Records from a data collection:
+-------+

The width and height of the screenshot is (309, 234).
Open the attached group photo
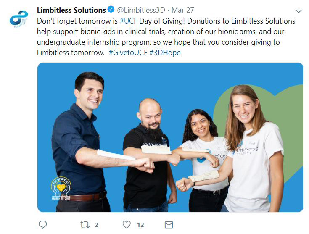pyautogui.click(x=170, y=137)
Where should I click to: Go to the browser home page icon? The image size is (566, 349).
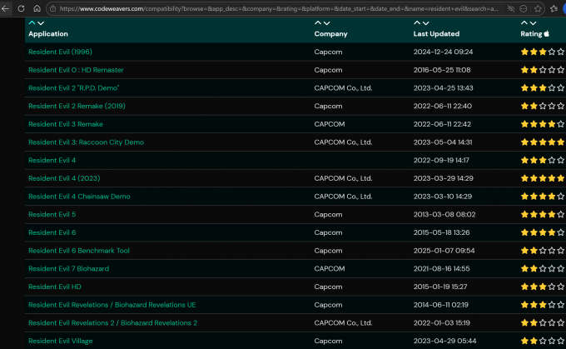[x=37, y=7]
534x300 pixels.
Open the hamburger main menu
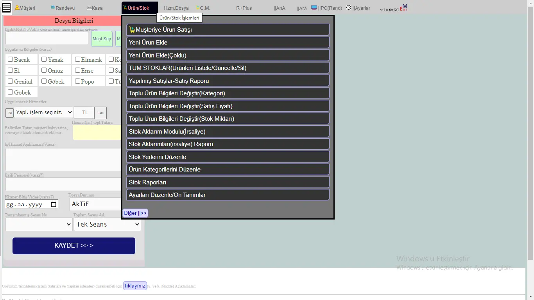[x=6, y=7]
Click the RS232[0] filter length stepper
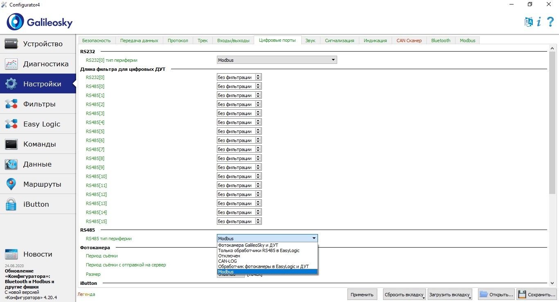Viewport: 559px width, 302px height. 258,77
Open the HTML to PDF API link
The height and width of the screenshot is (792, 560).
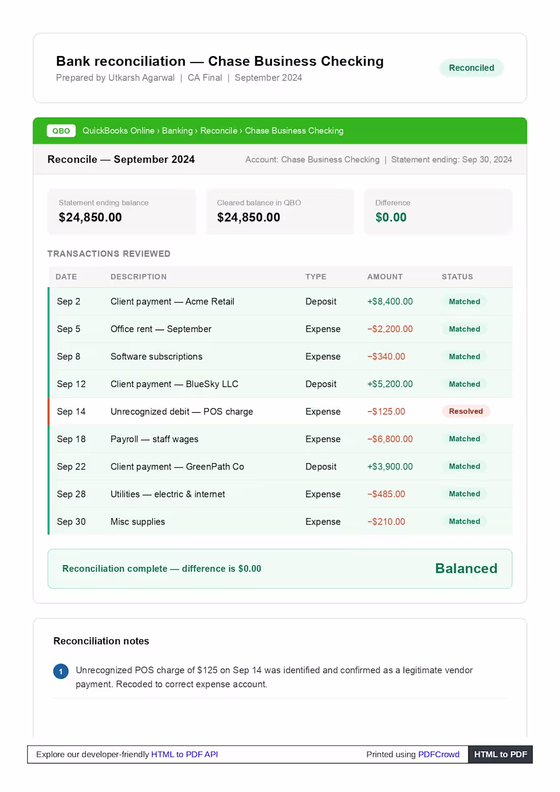[184, 754]
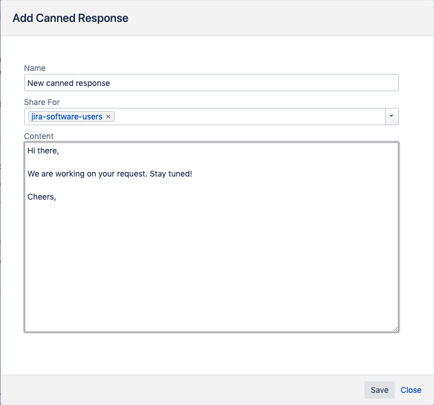Click the Share For selection box
This screenshot has width=434, height=405.
[248, 117]
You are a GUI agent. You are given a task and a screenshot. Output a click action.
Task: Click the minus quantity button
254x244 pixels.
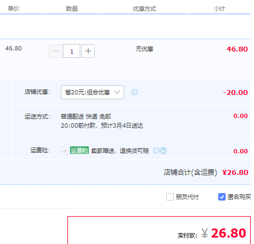tap(56, 51)
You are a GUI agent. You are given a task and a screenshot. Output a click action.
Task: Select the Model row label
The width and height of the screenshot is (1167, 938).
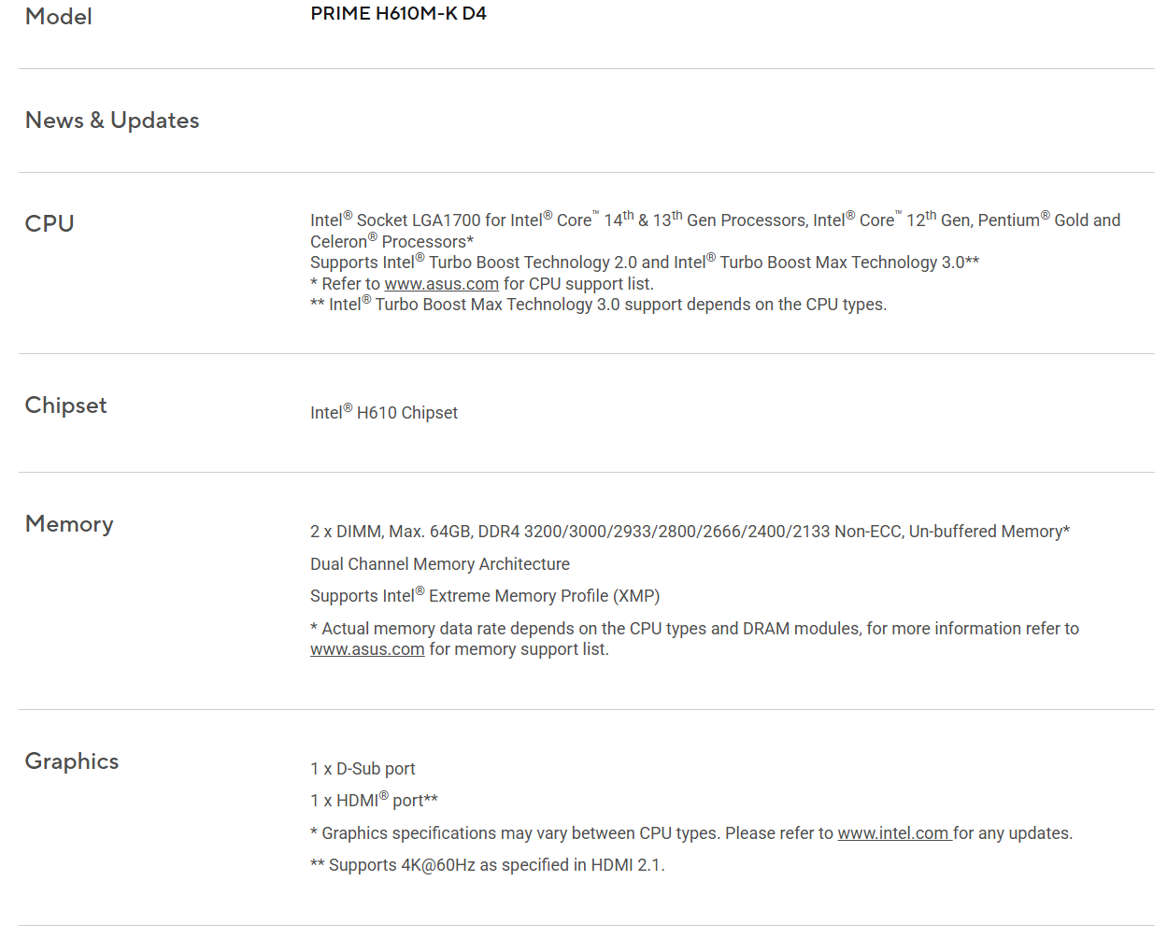click(x=58, y=16)
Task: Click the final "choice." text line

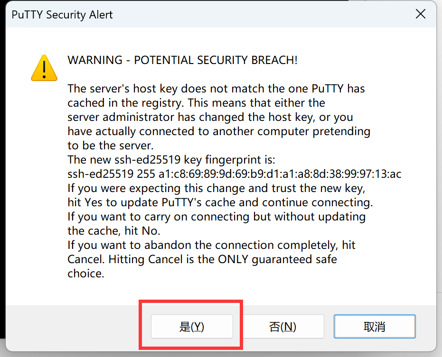Action: (x=86, y=274)
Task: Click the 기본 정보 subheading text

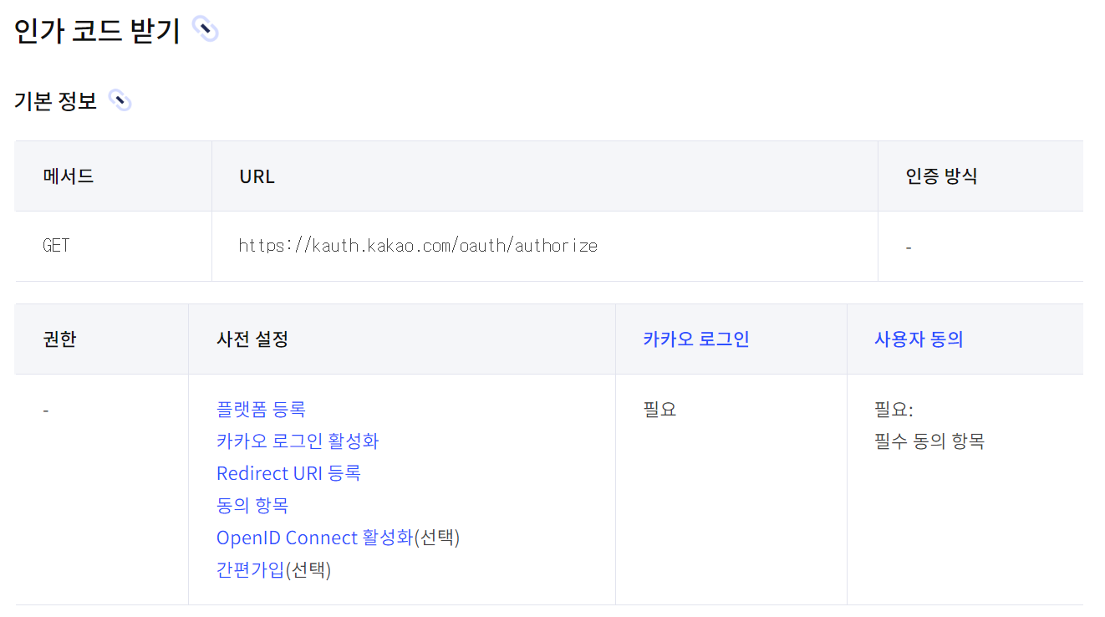Action: 55,101
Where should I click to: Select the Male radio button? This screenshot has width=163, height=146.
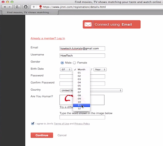62,63
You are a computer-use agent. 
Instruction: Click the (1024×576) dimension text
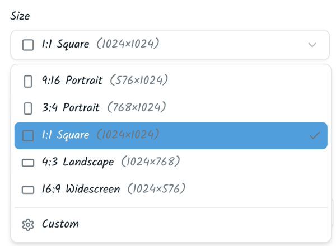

+-------+

▸ Problem description: Output the records exactly as they appear, skipping any pictures.

▸ Worked solution:
The width and height of the screenshot is (309, 234).
Open the attached group photo
pyautogui.click(x=170, y=137)
Where should I click to: Go to the browser home page icon? The image size is (566, 349).
[x=37, y=7]
534x300 pixels.
Open the hamburger main menu
[x=6, y=7]
Click the RS232[0] filter length stepper
Viewport: 559px width, 302px height. 258,77
Open the HTML to PDF API link
The height and width of the screenshot is (792, 560).
[184, 754]
Click the Share For selection box
This screenshot has width=434, height=405.
[248, 117]
You are a GUI agent. You are given a task and a screenshot. Output a click action.
Task: Click the minus quantity button
254x244 pixels.
tap(56, 51)
You are a GUI agent. You are given a task and a screenshot. Output a click action.
Task: Select the Model row label
The width and height of the screenshot is (1167, 938).
click(x=58, y=16)
Task: Click the final "choice." text line

Action: (x=86, y=274)
Task: Click the 기본 정보 subheading text

Action: 55,101
Where should I click to: Select the Male radio button? This screenshot has width=163, height=146.
62,63
You are a computer-use agent. 
Instruction: Click the (1024×576) dimension text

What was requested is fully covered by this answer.